On Open Letters, the Xserve and Virtualization

Dave Schroeder is an Apple Distinguished Educator, a member of the Apple University Executive Forum and is on staff at University of Wisconsin-Madison. In short, Schroeder knows what he is talking about. His open letter to Apple about the Xserve being discontiuned is brilliant, and well worth the read:

Some of our smaller departmental or lab users may be able to run Mac OS X Server on a Mac Pro or Mac mini. At a campus level, we cannot, because these systems do not have the required mounting, power, management, and other functionality. While it is possible to rack mount a Mac Pro with third-party hardware, it is a non-starter because of the lack of dual redundant power supplies, management capabilities, and spare parts kits, to say nothing of space considerations.

Please allow virtualization of Mac OS X Server in non-Apple virtualization environments, with a commensurate license and pricing model.

Schroeder is quoted in this article from 2007, when Apple changed the EULA for OS X Server to allow for virtualization on a “Apple-labeled computer.”

What if Apple allowed Lion Server to run virtually on non-Apple hardware? Schroeder shouldn’t be alone in asking Apple to move in this direction.

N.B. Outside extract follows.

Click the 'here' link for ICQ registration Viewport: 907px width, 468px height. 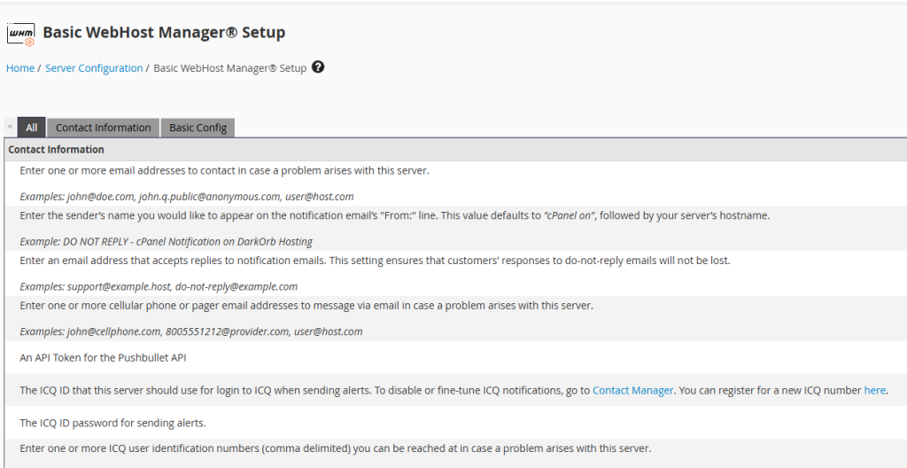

Of course, this would be a major shift away from Apple’s integrated approach in the consumer realm. That said, Apple replaced the Xserve RAID with the Promise VTrak several years ago.

Running OS X Server on non-Apple hardware could be a great solution for everyone. Gone would be the expensive hardware overhead for companies looking to try OS X Server. IT professionals could simply build a virtual machine and go to town. Apple has always considered itself a software company above all else.[1. The whole reason they build hardware is for their software to have great boxes to run on.] This would just be an extension of that philosophy.

I think it’d be a Genius move on Apple’s part. But I’m not holding my breath.